Treviño, quien es propietario de un vivero de plantas nativas, practica la etnobotánica y comparte sus conocimientos con distintas generaciones de la comunidad, lo que lo ha convertido en toda una leyenda local. Si bien le encantan los reptiles, aves, mariposas y demás especies que crecen aquí, su verdadera pasión son las plantas.
«He dedicado prácticamente toda mi vida a las plantas nativas de esta región», afirma. «Para mí, no sólo se trata de conservar la flora y la fauna, sino de hacerlo con el fin de que todos los seres humanos, como nosotros y como nuestros hijos, podamos disfrutar de sus beneficios», agrega Treviño.

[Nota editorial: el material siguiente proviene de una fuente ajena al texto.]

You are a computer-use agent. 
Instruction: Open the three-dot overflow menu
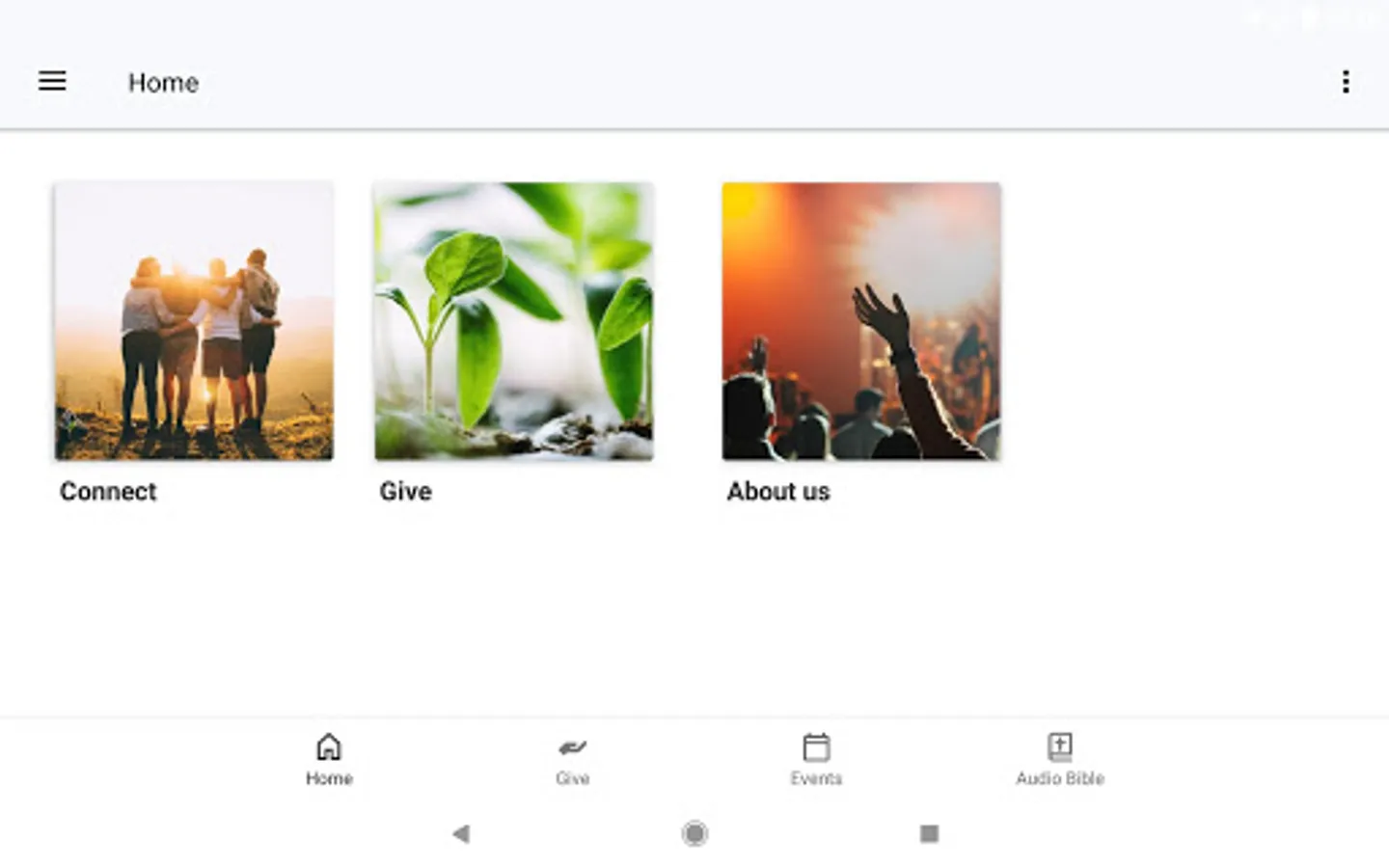click(x=1346, y=81)
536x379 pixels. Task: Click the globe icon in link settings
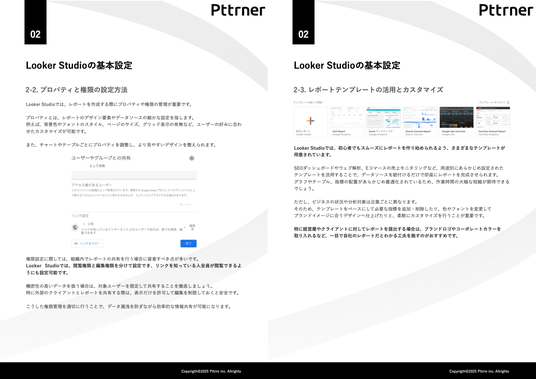pyautogui.click(x=75, y=227)
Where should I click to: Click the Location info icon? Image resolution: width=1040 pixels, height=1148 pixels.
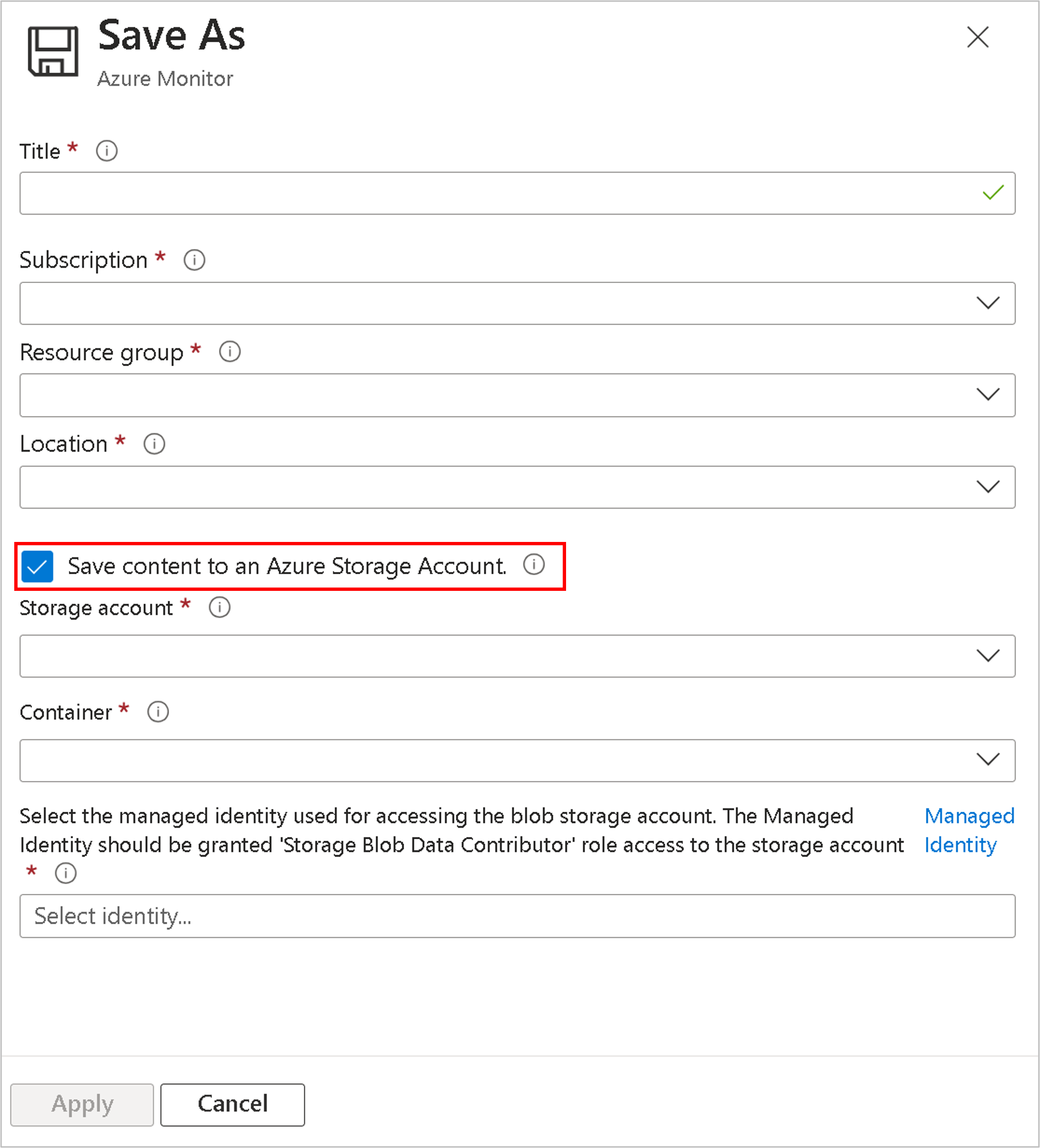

Jon Dale, quien encabeza la labor de American Forests en El Valle del Río Grande y México y conoce a Treviño desde hace ya mucho tiempo, señala que la protección de la diversidad vegetal es fundamental para crear rutas forestales que permitan la subsistencia de especies en peligro como el halcón aplomado del norte, la tortuga de Texas y el ocelote. El Valle del Río Grande alberga la única población de ocelotes en Estados Unidos, aunque estos felinos, con aspecto de jaguar, también se encuentran del otro lado de la frontera, en México.

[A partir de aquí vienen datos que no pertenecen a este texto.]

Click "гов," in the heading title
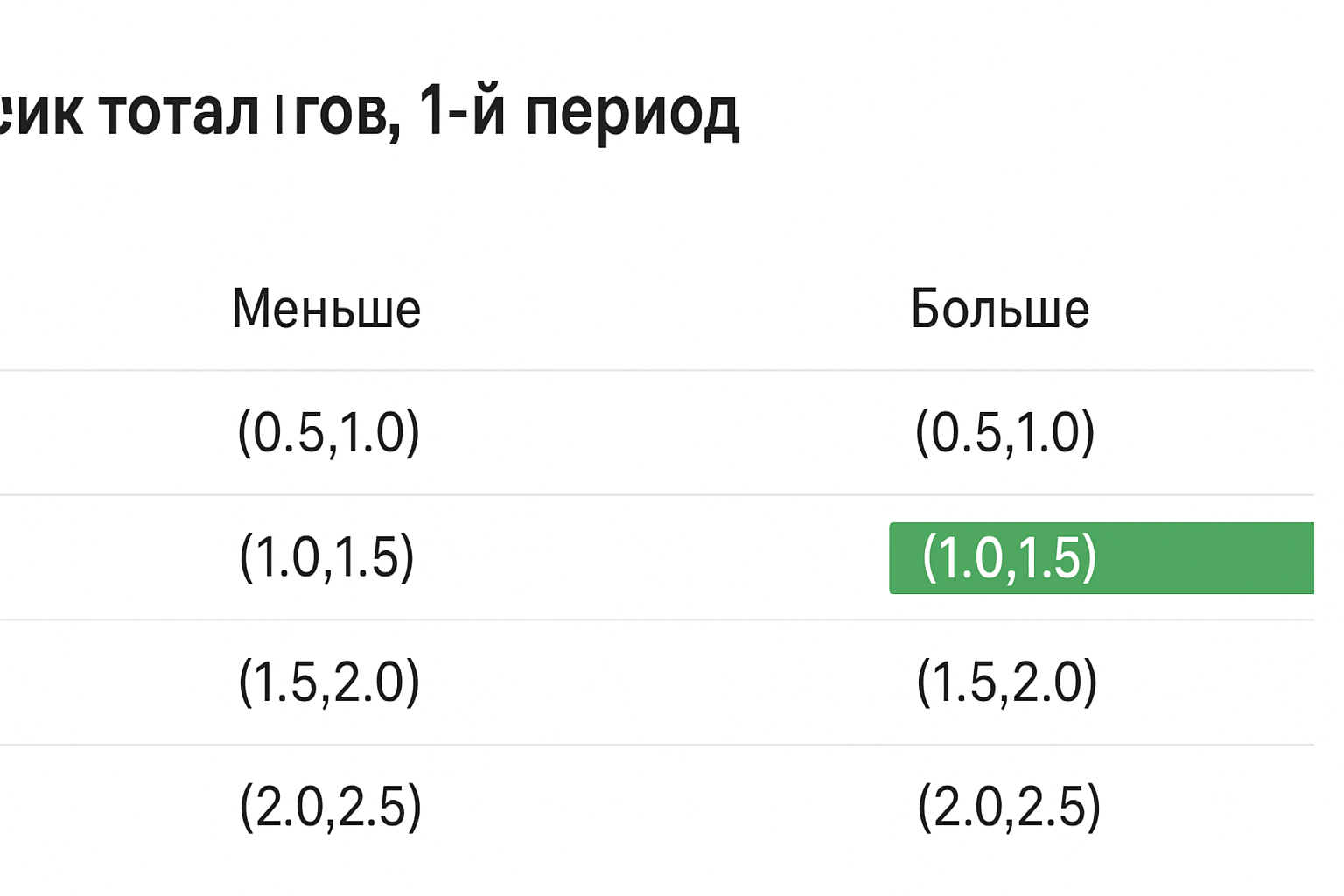Viewport: 1344px width, 896px height. coord(346,116)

«Benito es conocido por su innovación en la producción de plántulas. Fue uno de los primeros en involucrarse a fondo hace ya varias décadas», comenta Dale. «Pero él es mucho más que eso. Su amplio conocimiento, comprensión y enseñanzas sobre la importancia de conservar la diversidad de la flora en este ecosistema en peligro es invaluable», añade. La historia de Treviño inicia en 1947, como uno de los quince hijos de una familia de trabajadores agrícolas migrantes de la Ciudad de Río Grande, en el condado de Starr. Desde su juventud, se le inculcó lo significativo del lugar y un profundo respeto por la flora nativa y sus propiedades medicinales. Su casa estaba tan cerca de la frontera con México, que podía arrojar piedras desde su hogar hasta el Río Bravo (Río Grande).
Treviño se crio e instruyó con sus abuelos. Comparte que podían pasar semanas sin que visitaran la ciudad, dado que eran de escasos recursos y la mayoría de las cosas que necesitaban las podían obtener de sus tierras.
«Una y otra vez, nos enseñaban a sobrevivir en este entorno difícil», expresa. «Aprendimos a tejer, hacer sogas, recolectar plantas nativas comestibles o medicinales del campo, hacer jabón, en fin, todo lo necesario para sobrevivir», agrega.
Cuando alguien recibía el golpe de un caballo durante la temporada de marcado equino, Treviño sabía utilizar la manzanita, o cereza de Barbados, para tratar la inflamación. Y si el golpe causaba dolor de cabeza o cuerpo, se recolectaba corteza de sauce y raíces de nopal para preparar una especie de aspirina amortiguada.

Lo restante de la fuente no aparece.